Tuesday, August 28, 2007
DoD Digital Security Spending
I found the article Is IT security getting short shrift? to be a good reference for other large organizations contemplating digital security spending. In addition to the chart above, this text is illuminating:
Despite the growing number of attacks on military networks, securing enough money for information assurance programs is still a hard sell at the Defense Department, former Pentagon officials say.
“It’s been the source of enormous frustration,” Linton Wells said in a recent interview in which he recounted some of the difficulties he faced during his four-year tenure as principal deputy assistant secretary of Defense for networks and information integration...
[C]onvincing senior budget officials from the military services to spend money in that area is a continuing challenge, Wells said.
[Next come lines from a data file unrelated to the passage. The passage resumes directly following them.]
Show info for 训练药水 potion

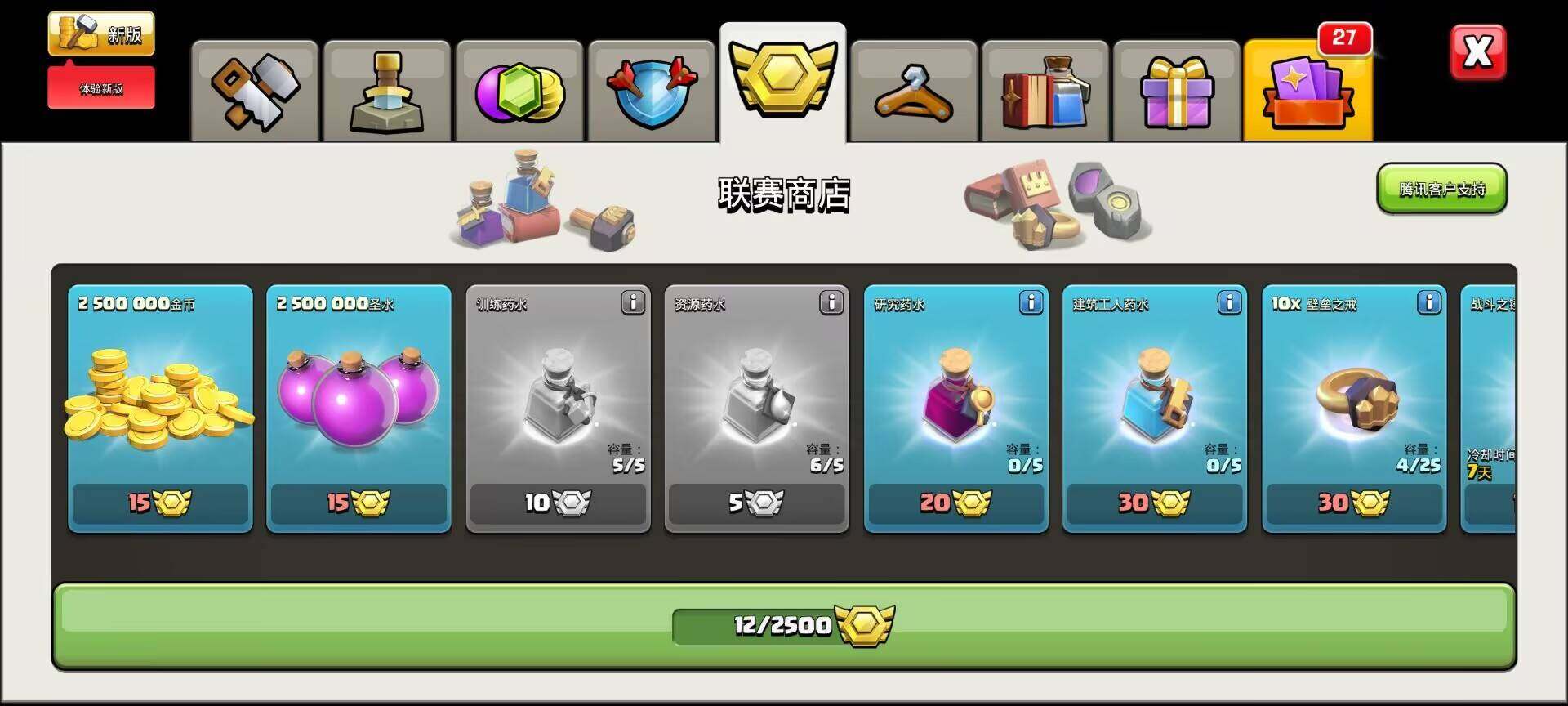633,303
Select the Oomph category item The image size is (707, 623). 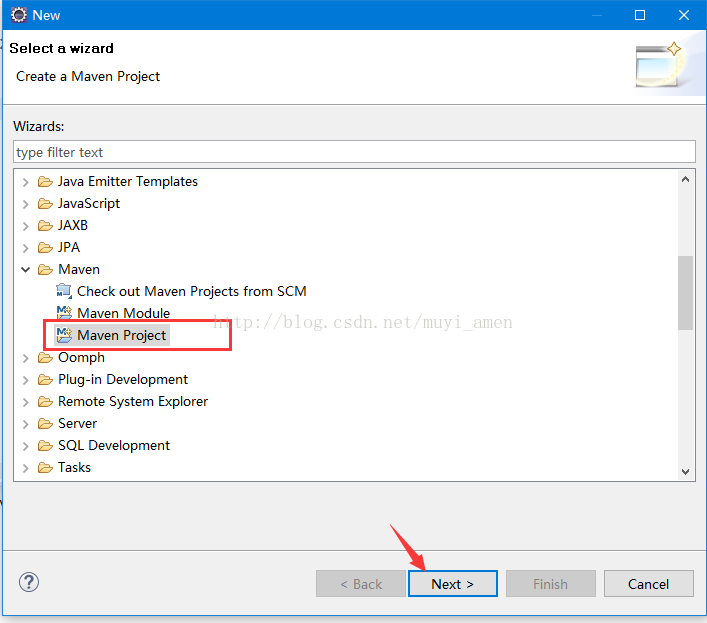click(81, 357)

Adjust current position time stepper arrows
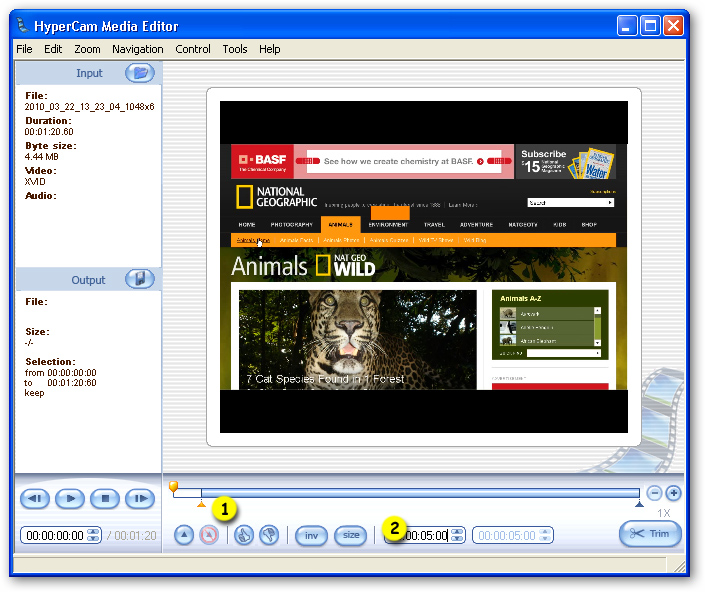93,535
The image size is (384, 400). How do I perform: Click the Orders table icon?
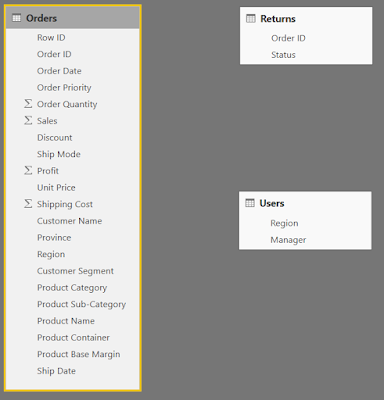pyautogui.click(x=16, y=18)
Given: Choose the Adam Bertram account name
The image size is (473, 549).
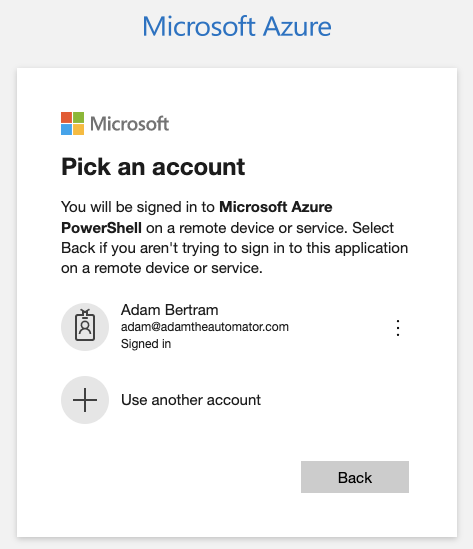Looking at the screenshot, I should 169,310.
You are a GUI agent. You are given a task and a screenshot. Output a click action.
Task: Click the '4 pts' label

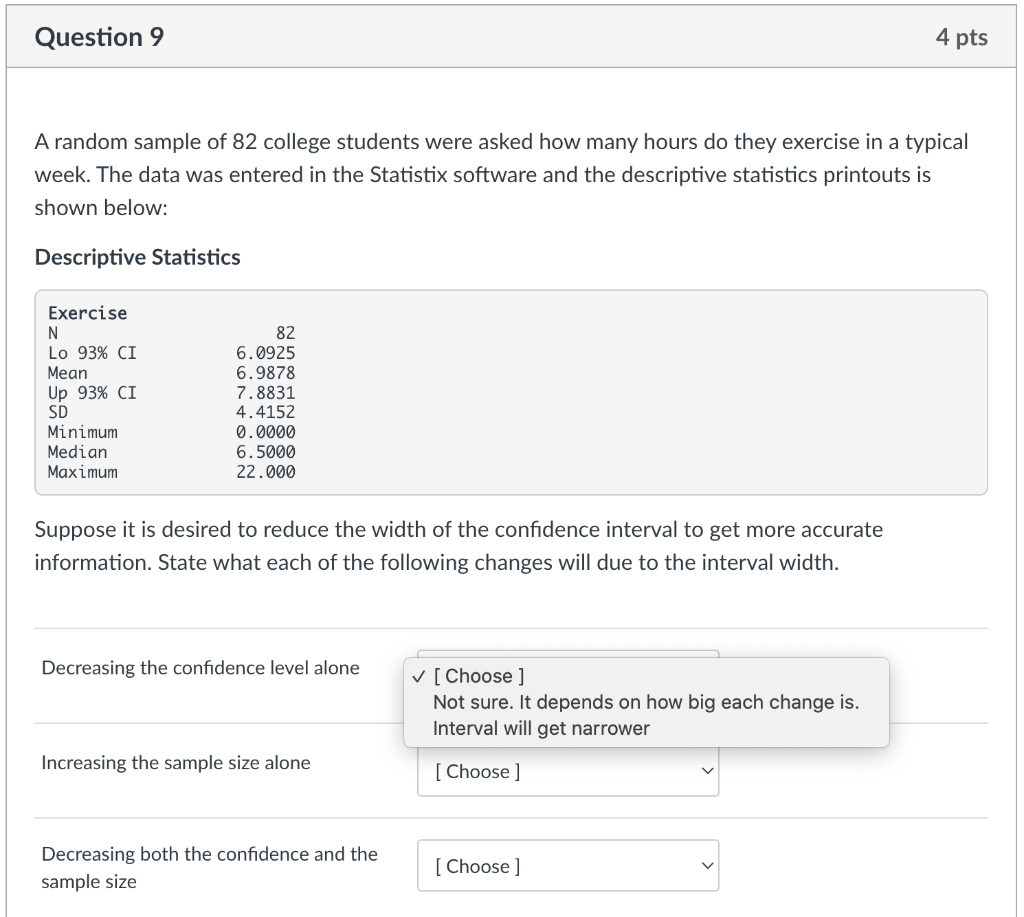pyautogui.click(x=963, y=37)
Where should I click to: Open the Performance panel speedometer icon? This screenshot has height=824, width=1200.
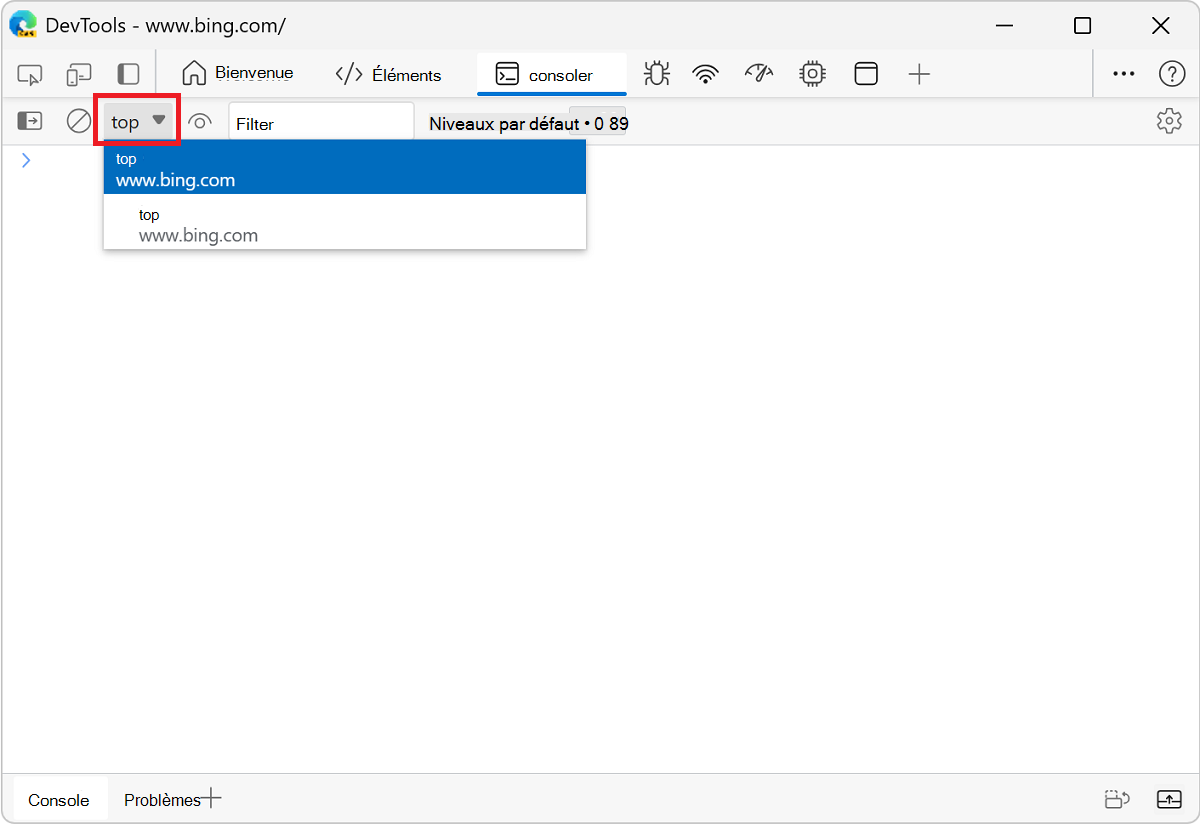click(758, 73)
“What they say is, ‘Look, we’re all short on money for things we want to buy — ships, planes, tanks, whatever. Show me how this $2 million you want to put on this today is going to turn cell C17 from red to yellow to green in 2011,’” Wells said. “And that’s often a hard thing to do in information assurance.”
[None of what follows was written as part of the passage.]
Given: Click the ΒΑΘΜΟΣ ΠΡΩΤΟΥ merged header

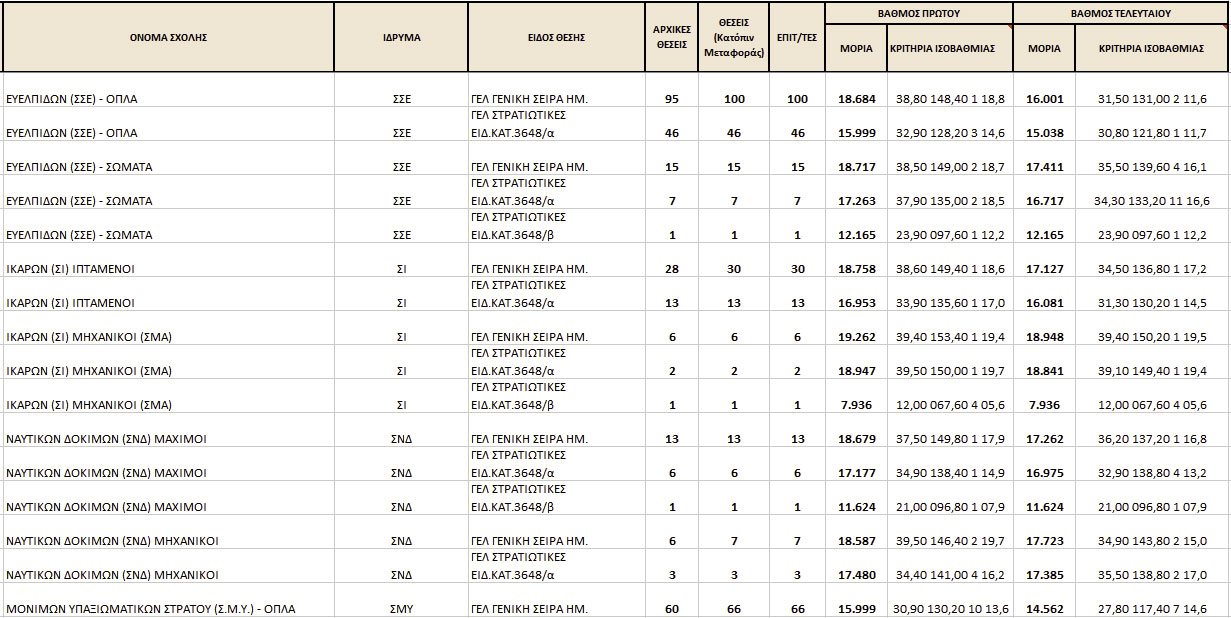Looking at the screenshot, I should pos(918,14).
Wells said officials in charge of putting together the information technology security budget for DOD’s networks need better metrics for measuring return on investment for information assurance programs.
“We have not done a good job of making the case that a dollar spent here is going to lead to a quantifiable increase there,” he said. (emphasis added)
I saw Dr. Wells speak at Black Hat Federal 2006.
I have three brief points.
First, I think the bold text is the problem. If I'm being asked to spend money to turn a spreadsheet cell different colors, of course I'm going to debate the value of that spending. The problem is that the metrics used in these situations largely don't matter.
Second, I would be interested in knowing how much of the DoD budget funds counter-intelligence activities. The majority of the serious problems DoD faces have a counter-intelligence function. The intent of the adversary's activities are no different now than they were in pre-Internet days. How much has historically been spent on stopping spies?
Third, it is sad to continue to see security treated as a separate function that has to justify its own existence in financial terms. Security does not make any money so it cannot possibly compete against business projects which do. This is not strictly the case in DoD because none of the military makes money, but it is certainly true of civilian industries.